Una investigación publicada en Scientific Reports analizó cerca de 20.000 piezas musicales de los últimos 100 años y encontró que la música clásica, el jazz, el pop y otros géneros han tendido a converger hacia estructuras más sencillas y homogéneas.
Un grupo de investigadores italianos de las universidades de Tuscia, Sapienza de Roma y Padua estudió cómo ha evolucionado la complejidad melódica y armónica en la música occidental, con el objetivo de medir si la era digital y el consumo impulsado por plataformas de streaming han influido en una simplificación del lenguaje musical. El trabajo se apoyó en el MetaMIDI Dataset, una base pública con más de 400.000 archivos MIDI, de la que seleccionaron unas 20.000 composiciones con información suficiente sobre título, artista y género.
Para realizar el análisis, cada obra fue convertida en una red de nodos y enlaces que representaban notas y transiciones entre ellas, lo que permitió calcular indicadores como densidad, reciprocidad y entropía.
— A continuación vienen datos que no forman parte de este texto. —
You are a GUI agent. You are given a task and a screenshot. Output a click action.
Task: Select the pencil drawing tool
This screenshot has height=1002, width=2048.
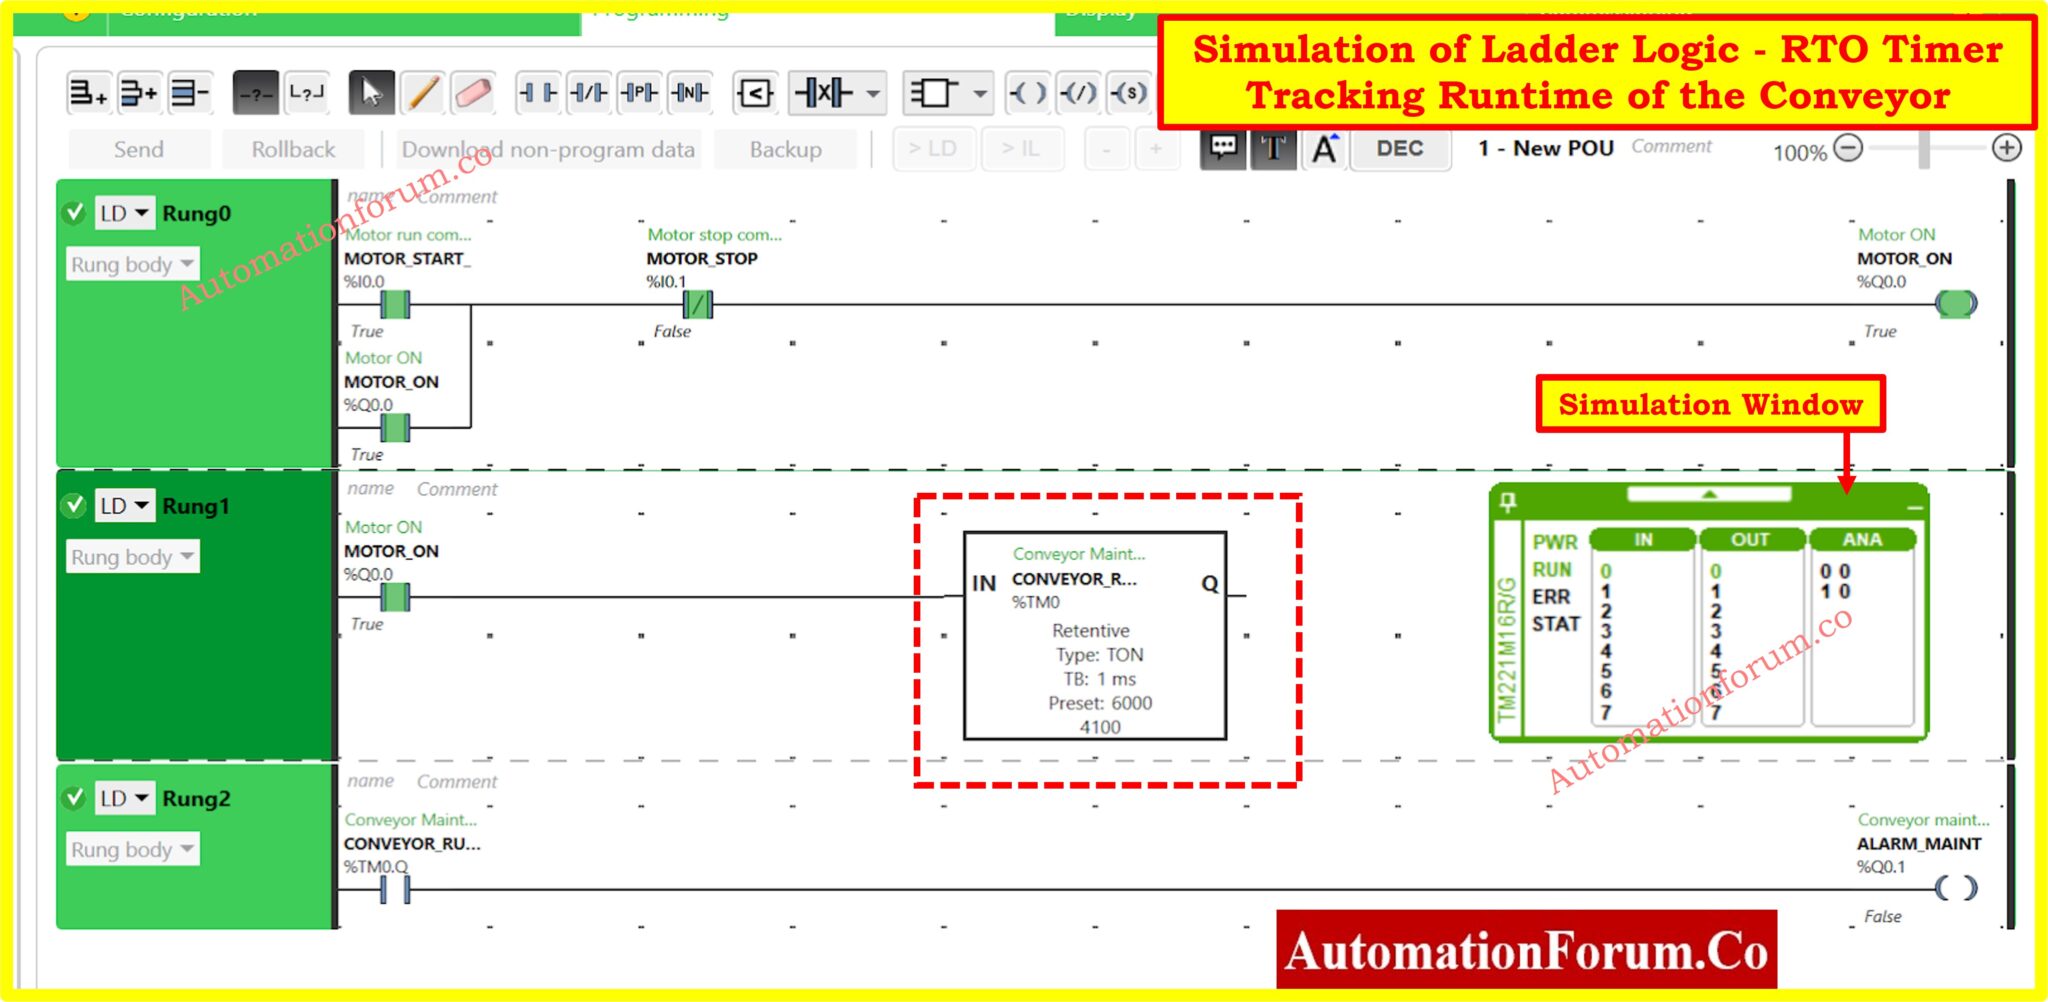(x=422, y=92)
Esa metodología hizo posible comparar seis géneros principales: clásica, jazz, rock, pop, electrónica e hip hop, y observar cómo cambiaron sus estructuras a lo largo de las décadas.
El hallazgo central fue que los géneros tradicionalmente más complejos, como la música clásica y el jazz, han perdido parte de su diversidad estructural con el paso del tiempo. Según el estudio, la música clásica muestra una tendencia descendente sostenida, mientras que el jazz primero aumentó su complejidad, luego cayó y finalmente se estabilizó. En paralelo, las distancias entre géneros se fueron reduciendo, hasta el punto de que ambos terminaron acercándose a los niveles de complejidad de estilos populares contemporáneos.
Los investigadores plantean que este fenómeno podría estar relacionado con la transformación del ecosistema musical en la era digital, donde los algoritmos, la inmediatez del consumo y la democratización de la producción habrían favorecido composiciones más directas y homogéneas. No obstante, también advierten que su análisis se concentró en la estructura de las notas, por lo que no incluye dimensiones como timbre, producción, letras o contexto cultural, elementos que también influyen en la riqueza de una canción.
El estudio además utilizó modelos nulos, técnicas de inteligencia artificial para estimar fechas de composición y herramientas de visualización como UMAP para seguir la evolución de la diversidad musical. Al comparar piezas previas a 1950 con obras recientes, los autores observaron que la música del pasado presentaba mayor complejidad general, mientras que la actual refleja un proceso de simplificación y convergencia entre estilos.
Aun con sus limitaciones, la investigación abre una discusión más amplia sobre el lugar de la creatividad en tiempos de plataformas digitales y sobre si la riqueza musical ha desaparecido o simplemente se ha desplazado hacia otros planos menos visibles para los datos MIDI. En palabras de los autores, el hallazgo no cierra el debate, sino que invita a cruzar musicología, ciencia de datos y sociología para entender cómo cambian la creación y la escucha en la cultura contemporánea.